I think that looking for solar and lunar factors coinciding, holds more promise in the long run for the future of successful meteorological predictions. Lunar declination is the key to El Nino, but El Nino is only a hindsight look at the weather, whereas declination is known years in advance. Having something that is only called off-on at the end of a year, after 6 months sitting in a differential negative, is not a useful measure.

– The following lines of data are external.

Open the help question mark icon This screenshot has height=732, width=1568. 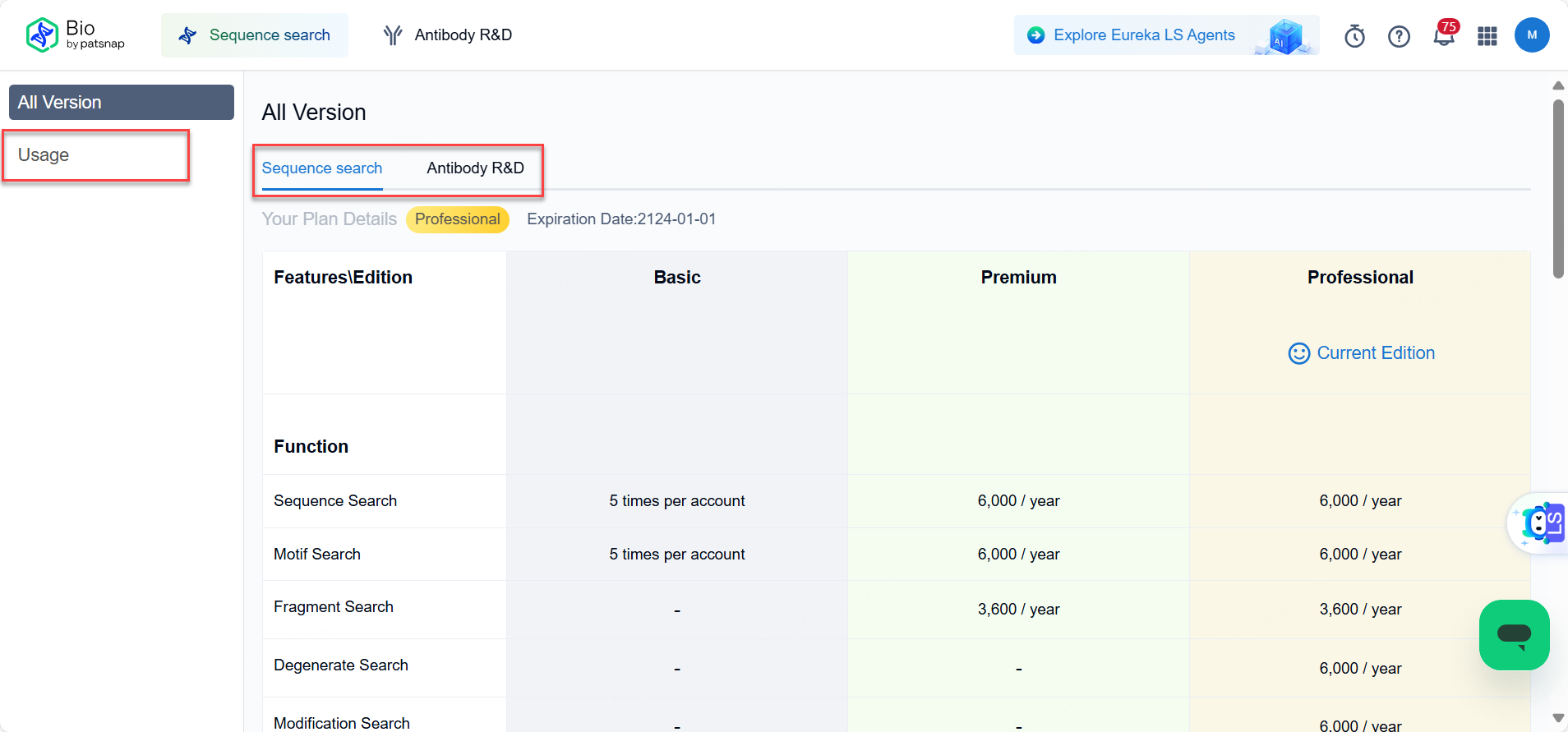click(x=1399, y=36)
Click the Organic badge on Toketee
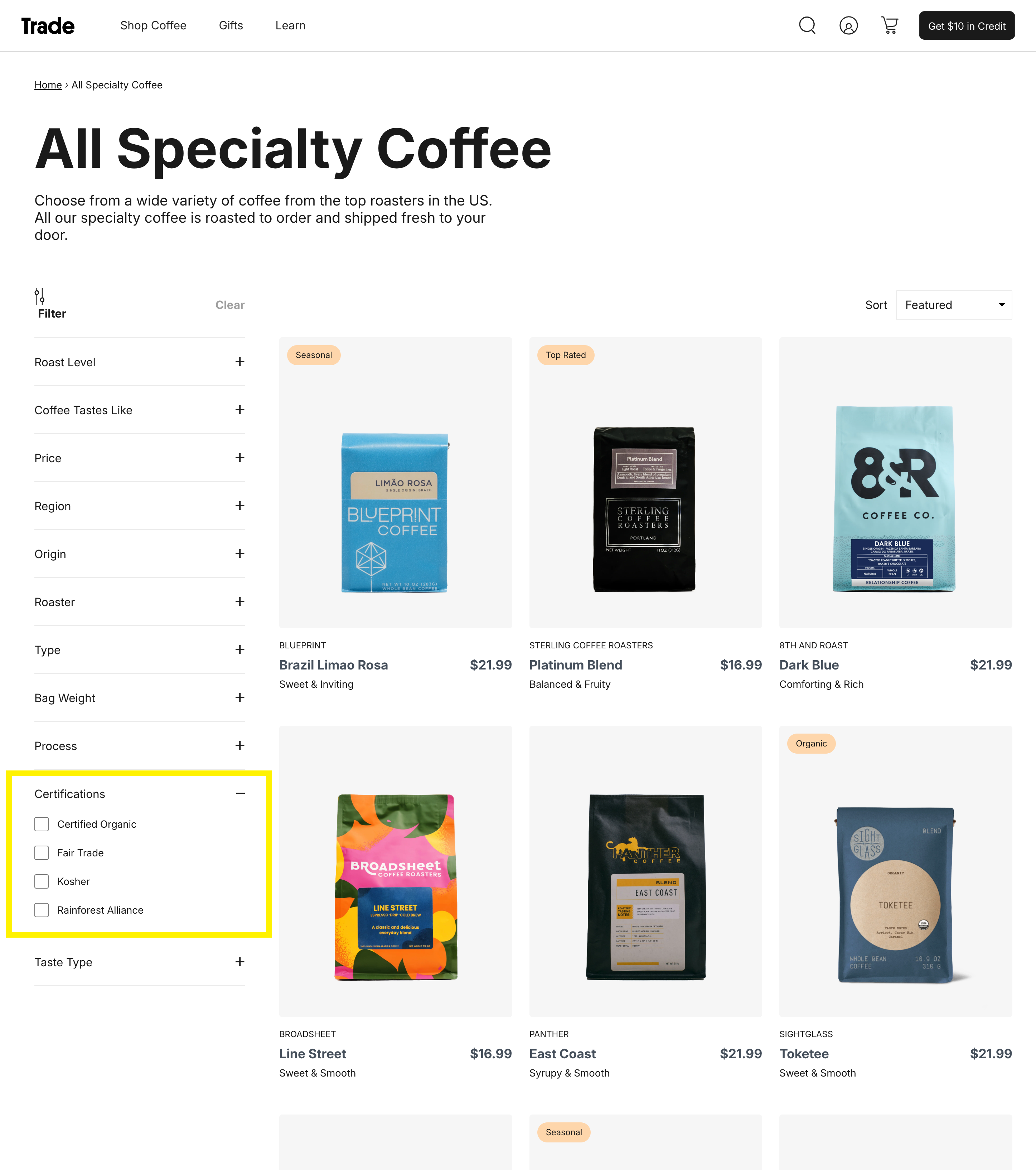The width and height of the screenshot is (1036, 1170). [811, 744]
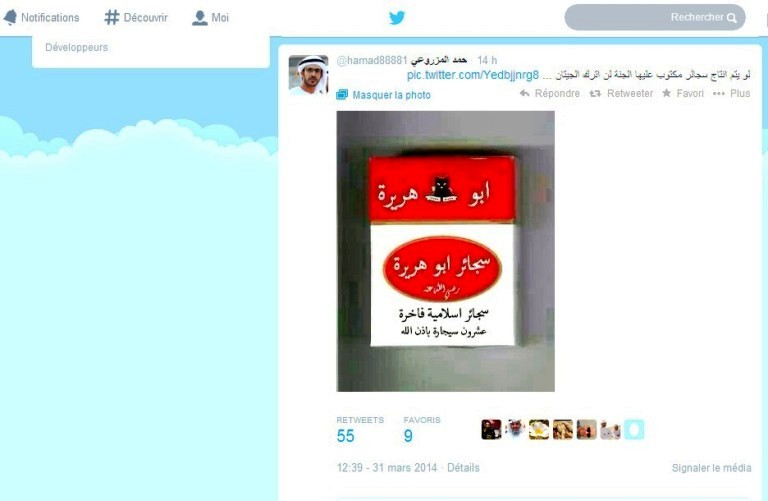Hide photo via Masquer la photo
Viewport: 768px width, 501px height.
click(384, 95)
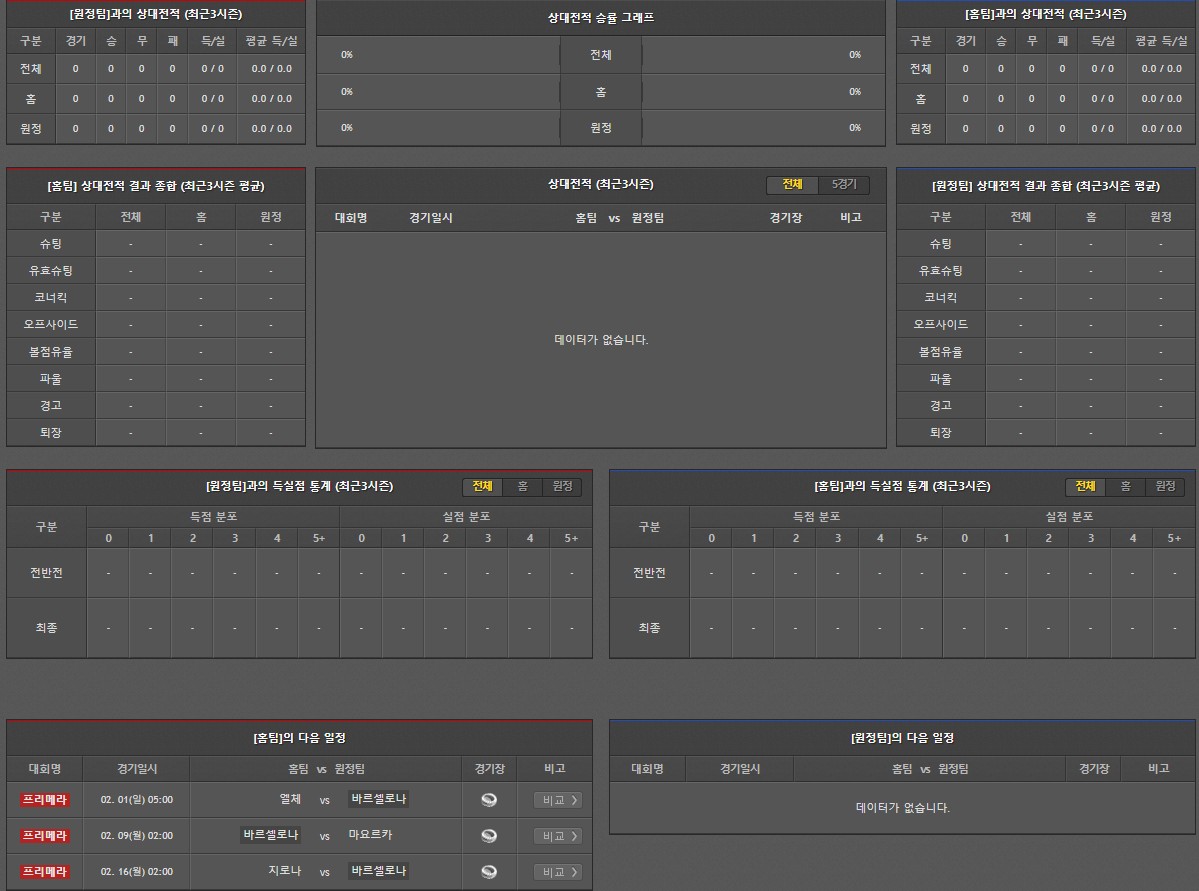Open 비교 for the 엘체 vs 바르셀로나 match
The height and width of the screenshot is (891, 1199).
tap(558, 800)
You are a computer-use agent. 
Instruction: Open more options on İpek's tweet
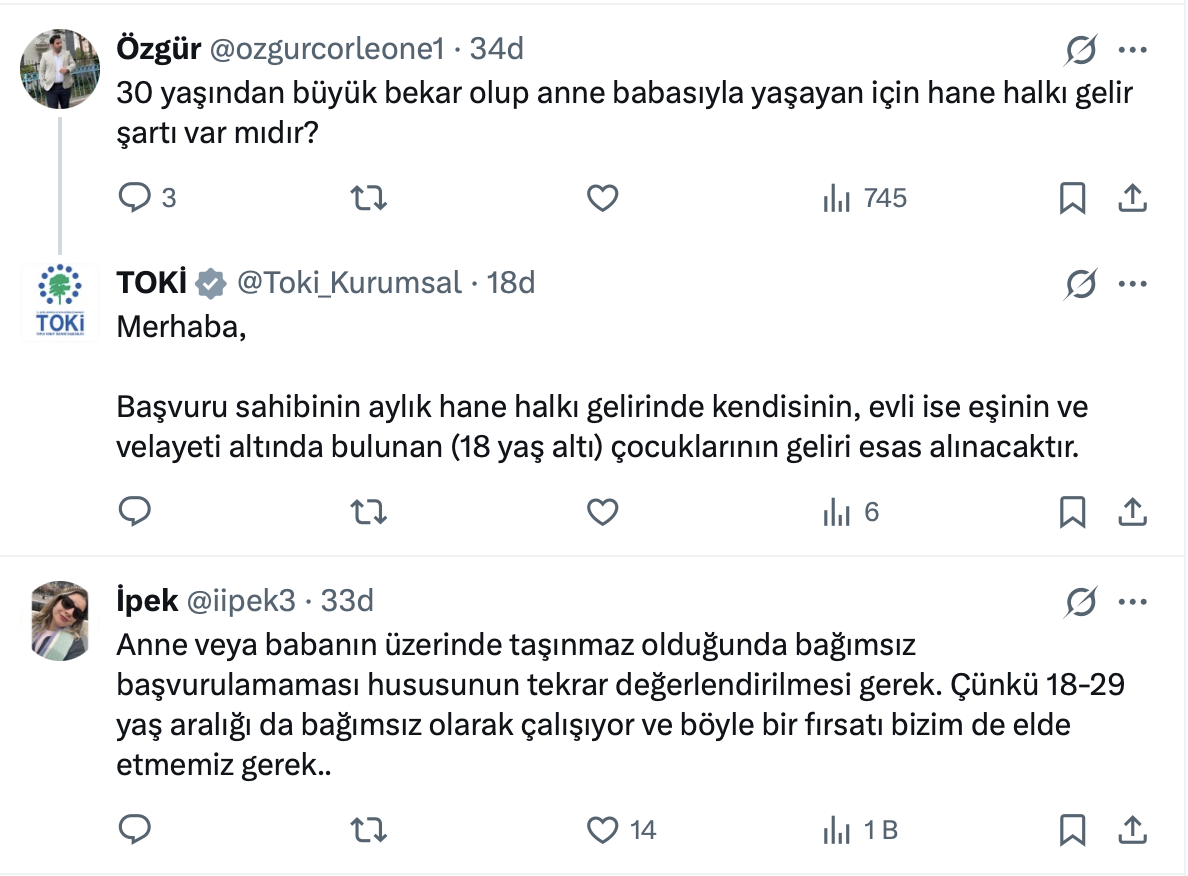tap(1131, 601)
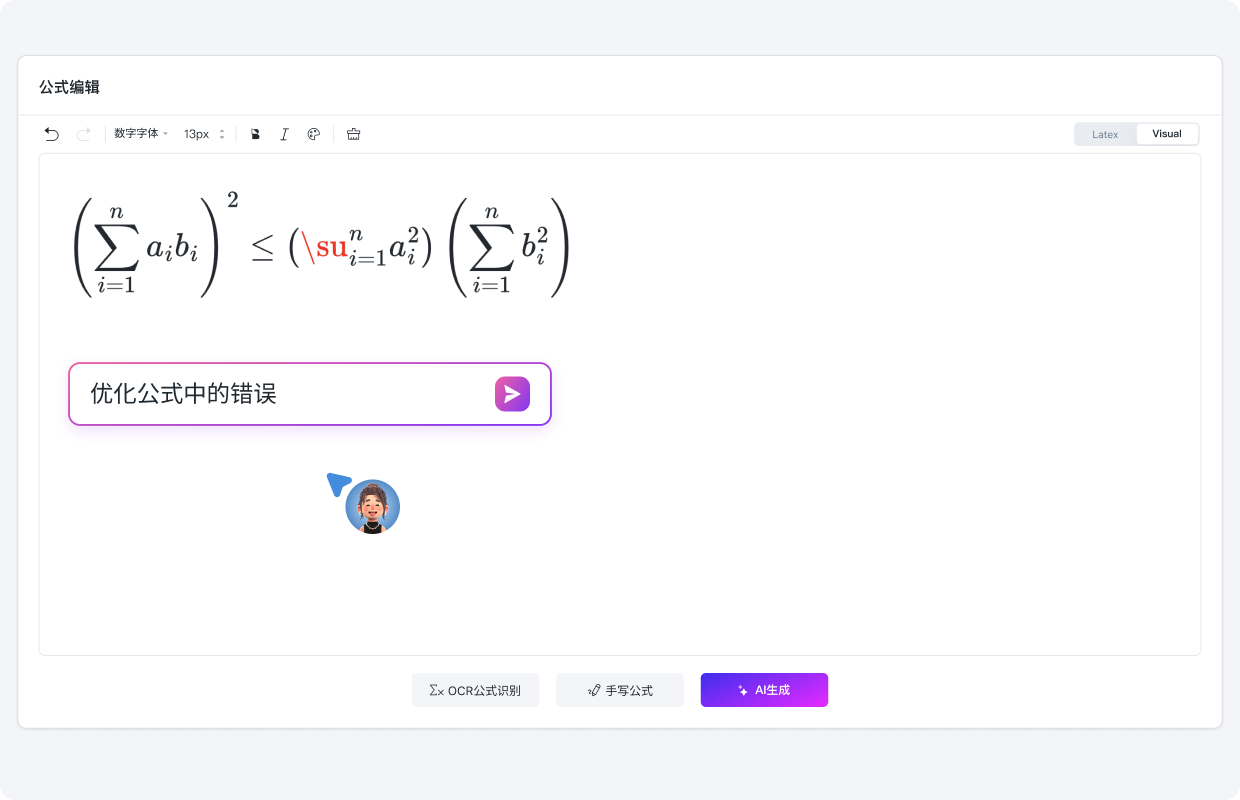Switch to the Latex editing mode
Viewport: 1240px width, 800px height.
[1105, 133]
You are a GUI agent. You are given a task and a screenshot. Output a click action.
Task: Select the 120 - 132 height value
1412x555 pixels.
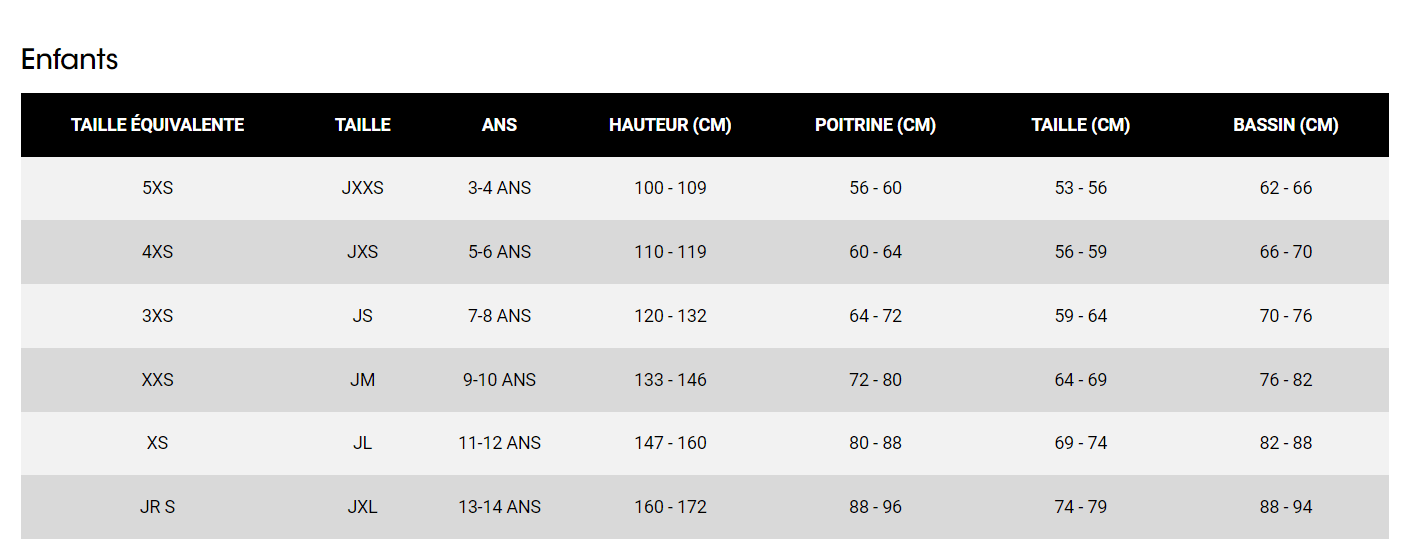(670, 316)

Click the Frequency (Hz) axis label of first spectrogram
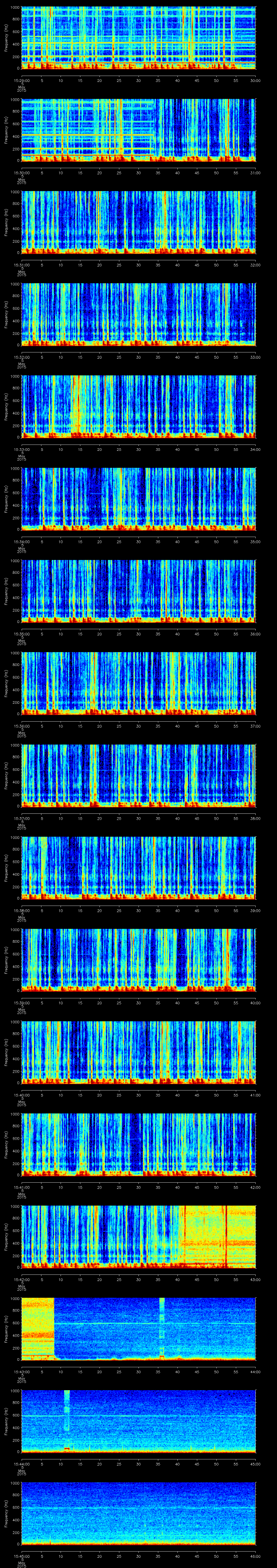(x=6, y=38)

This is not a new idea, but it will, I believe, be confirmed as more data becomes available. The last El Nino was early on in 2020. It was barely noticed. Since then we have had a neutral readout. The period between solar minimum and solar maximum is typically about 6 years, and 2026 is the next expected solar maximum year which will probably be rather weak.
More of the El Nino phenomenon occurs around the peaks and troughs of the solar cycle, whereas the in-between years are notably wetter and have been called La Ninas, as if this some new weather thing. It is like giving the 30 June a brand new name, like the Semi-Year, and claiming new hitherto unknown weather feature has been “discovered”.
The next major standstill of the moon will be in 2025. It will not be vague, it will be fact. There will be no “condition” followed by an “episode”. Nor will there be “fizzers” or “powerful” lunar maximums. It will simply be the next to occur since 2006. Then we have to wait until 2043. It is simply what the moon does, and has done for many thousands of years.

April 9, 2021 9:02 am

Can’t remember the name for those always inferring some correlation of something (ENSO) w/some kind of cycle (in this case, solar cycles). Cyclomists? Cyclometrists? Cyclologists? Cyclastrologists? Cyclops?

Last edited 1 year ago by beng135
Reply to  beng135
April 10, 2021 4:48 pm

It appears to me that finding correlations is the essence of science, and assuming them at the outset and then hunting for them using empiricism makes one a working scientist. Relying on luck, chance, probability and coincidence to explain things, is the language of the gambler. The casino needs to win and profit, so its mission is to destroy science. That is what is currently happening and they want you to believe that weather is unpredictable and chaotic, and not able to be predicted. I do not go near casinos for their influence is anti-science.